ConsistentConfig
plain-language theorem explainer
ConsistentConfig introduces a structure for a proposition P paired with a positive real ratio that admits zero defect. Researchers deriving logic as cost minimization in Recognition Science cite it to separate stable single-assertion states from contradictions. The declaration is a bare structure with three fields and no proof body.

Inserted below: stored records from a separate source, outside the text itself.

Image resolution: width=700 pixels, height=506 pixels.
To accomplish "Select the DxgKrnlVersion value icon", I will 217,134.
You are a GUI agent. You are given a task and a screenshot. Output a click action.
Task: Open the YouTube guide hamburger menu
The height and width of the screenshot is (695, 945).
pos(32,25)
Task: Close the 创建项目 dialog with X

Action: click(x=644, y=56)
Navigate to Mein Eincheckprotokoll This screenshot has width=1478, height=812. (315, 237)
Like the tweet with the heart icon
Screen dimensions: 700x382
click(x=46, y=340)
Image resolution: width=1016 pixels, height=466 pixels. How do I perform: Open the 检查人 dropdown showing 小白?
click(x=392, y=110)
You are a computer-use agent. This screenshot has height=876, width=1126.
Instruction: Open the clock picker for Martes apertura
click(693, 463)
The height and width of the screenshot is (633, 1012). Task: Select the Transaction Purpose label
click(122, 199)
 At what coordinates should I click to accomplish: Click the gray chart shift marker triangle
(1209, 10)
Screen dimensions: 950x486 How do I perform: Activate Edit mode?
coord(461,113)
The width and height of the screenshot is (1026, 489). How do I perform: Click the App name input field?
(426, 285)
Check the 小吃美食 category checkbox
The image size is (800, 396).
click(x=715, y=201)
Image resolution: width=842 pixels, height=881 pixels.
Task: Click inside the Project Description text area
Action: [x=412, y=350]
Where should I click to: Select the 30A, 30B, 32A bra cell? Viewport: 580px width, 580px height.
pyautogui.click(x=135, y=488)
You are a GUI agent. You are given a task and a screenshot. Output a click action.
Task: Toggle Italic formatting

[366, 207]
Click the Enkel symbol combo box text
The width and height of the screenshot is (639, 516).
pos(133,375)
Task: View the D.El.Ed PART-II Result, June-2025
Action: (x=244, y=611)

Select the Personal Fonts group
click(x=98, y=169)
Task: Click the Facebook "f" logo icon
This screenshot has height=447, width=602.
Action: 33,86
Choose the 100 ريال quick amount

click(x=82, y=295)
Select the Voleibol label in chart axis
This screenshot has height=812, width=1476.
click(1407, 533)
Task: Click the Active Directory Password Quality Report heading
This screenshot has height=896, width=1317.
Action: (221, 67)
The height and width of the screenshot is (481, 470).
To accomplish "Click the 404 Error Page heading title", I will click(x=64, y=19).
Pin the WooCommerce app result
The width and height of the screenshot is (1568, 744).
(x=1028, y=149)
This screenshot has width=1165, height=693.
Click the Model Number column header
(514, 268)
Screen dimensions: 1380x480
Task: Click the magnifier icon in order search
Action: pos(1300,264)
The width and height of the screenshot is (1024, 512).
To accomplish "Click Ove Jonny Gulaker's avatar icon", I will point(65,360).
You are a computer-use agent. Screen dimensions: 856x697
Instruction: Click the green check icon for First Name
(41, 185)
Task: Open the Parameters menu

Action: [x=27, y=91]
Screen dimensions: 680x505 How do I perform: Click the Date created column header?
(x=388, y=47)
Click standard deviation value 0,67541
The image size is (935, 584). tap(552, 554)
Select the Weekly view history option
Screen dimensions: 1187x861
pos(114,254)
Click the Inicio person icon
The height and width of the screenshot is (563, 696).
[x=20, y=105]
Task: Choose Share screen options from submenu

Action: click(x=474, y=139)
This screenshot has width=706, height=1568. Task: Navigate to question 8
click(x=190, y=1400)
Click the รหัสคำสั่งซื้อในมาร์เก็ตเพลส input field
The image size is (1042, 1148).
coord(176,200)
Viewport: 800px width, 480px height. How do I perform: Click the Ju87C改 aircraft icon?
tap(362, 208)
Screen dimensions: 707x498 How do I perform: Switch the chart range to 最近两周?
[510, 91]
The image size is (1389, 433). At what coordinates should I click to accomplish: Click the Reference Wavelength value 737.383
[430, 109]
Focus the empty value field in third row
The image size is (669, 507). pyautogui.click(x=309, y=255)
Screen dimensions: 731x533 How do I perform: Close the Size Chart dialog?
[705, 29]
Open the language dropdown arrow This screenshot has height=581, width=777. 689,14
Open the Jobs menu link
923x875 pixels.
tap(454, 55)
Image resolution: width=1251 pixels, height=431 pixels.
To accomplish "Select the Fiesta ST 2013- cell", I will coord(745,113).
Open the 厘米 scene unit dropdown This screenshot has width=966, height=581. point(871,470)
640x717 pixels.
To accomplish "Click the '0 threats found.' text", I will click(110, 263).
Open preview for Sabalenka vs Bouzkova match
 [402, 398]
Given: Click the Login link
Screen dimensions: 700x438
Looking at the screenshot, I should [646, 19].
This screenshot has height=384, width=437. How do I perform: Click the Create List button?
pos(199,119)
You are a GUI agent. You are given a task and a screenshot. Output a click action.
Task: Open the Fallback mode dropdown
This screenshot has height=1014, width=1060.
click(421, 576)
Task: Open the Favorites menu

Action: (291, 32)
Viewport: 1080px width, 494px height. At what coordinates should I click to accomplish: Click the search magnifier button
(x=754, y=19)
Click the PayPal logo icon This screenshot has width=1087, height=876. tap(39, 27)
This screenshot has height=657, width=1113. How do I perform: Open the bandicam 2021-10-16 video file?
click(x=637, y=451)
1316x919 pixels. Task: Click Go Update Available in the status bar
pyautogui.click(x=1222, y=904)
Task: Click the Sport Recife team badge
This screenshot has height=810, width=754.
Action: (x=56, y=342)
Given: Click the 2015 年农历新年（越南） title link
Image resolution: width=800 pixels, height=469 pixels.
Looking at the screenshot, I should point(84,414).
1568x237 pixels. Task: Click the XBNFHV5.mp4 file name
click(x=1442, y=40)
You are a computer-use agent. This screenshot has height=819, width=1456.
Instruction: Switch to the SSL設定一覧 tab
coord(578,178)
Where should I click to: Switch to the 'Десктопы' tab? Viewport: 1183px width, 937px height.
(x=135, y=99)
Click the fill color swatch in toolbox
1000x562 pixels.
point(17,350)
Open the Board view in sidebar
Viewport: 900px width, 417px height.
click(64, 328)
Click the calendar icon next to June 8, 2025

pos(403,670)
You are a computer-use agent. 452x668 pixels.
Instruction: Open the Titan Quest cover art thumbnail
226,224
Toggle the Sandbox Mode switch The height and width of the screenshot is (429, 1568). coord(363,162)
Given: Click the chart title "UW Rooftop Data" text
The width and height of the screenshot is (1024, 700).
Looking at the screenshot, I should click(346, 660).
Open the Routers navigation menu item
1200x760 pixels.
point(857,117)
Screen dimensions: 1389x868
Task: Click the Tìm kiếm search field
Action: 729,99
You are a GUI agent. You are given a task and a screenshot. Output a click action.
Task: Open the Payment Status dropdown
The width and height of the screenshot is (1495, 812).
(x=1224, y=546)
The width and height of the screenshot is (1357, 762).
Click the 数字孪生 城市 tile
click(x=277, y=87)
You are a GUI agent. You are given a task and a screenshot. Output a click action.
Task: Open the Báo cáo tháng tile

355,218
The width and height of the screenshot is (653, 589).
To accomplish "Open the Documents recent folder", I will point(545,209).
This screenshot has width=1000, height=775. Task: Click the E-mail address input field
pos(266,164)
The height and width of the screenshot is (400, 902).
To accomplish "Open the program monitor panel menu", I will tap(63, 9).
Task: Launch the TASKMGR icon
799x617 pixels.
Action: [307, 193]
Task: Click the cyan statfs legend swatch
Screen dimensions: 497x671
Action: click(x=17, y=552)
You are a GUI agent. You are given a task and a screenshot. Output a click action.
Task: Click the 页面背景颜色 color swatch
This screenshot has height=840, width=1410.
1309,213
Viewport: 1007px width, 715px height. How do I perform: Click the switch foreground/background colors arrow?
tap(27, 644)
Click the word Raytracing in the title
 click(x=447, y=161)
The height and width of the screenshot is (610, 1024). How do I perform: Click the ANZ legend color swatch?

Claim. A consistent configuration consists of a proposition $P$ and a positive real ratio $r>0$.
background
The LogicFromCost module shows that logical consistency arises as the minimum-cost state under the Recognition Science cost landscape. Configurations are propositions assigned ratios whose defect measures departure from stability; zero defect occurs only at ratio 1. ConsistentConfig encodes the case of a single asserted proposition without its negation, in contrast to ContradictionConfig which forces both sides to ratio 1 simultaneously.
proof idea
The declaration is a structure definition with no proof body; it directly records the three fields P, ratio, and ratio_pos.
why it matters
ConsistentConfig supplies the type for the main results of the module: consistent_cost, consistent_zero_cost_possible, logic_from_cost, and why_logic_is_real. These theorems establish that only consistent configurations reach zero cost, while contradictions cannot, thereby grounding the claim that logic is the structure of cost-minimizing states. The construction aligns with the module's thesis that cost is foundational and logical consistency emerges from minimization.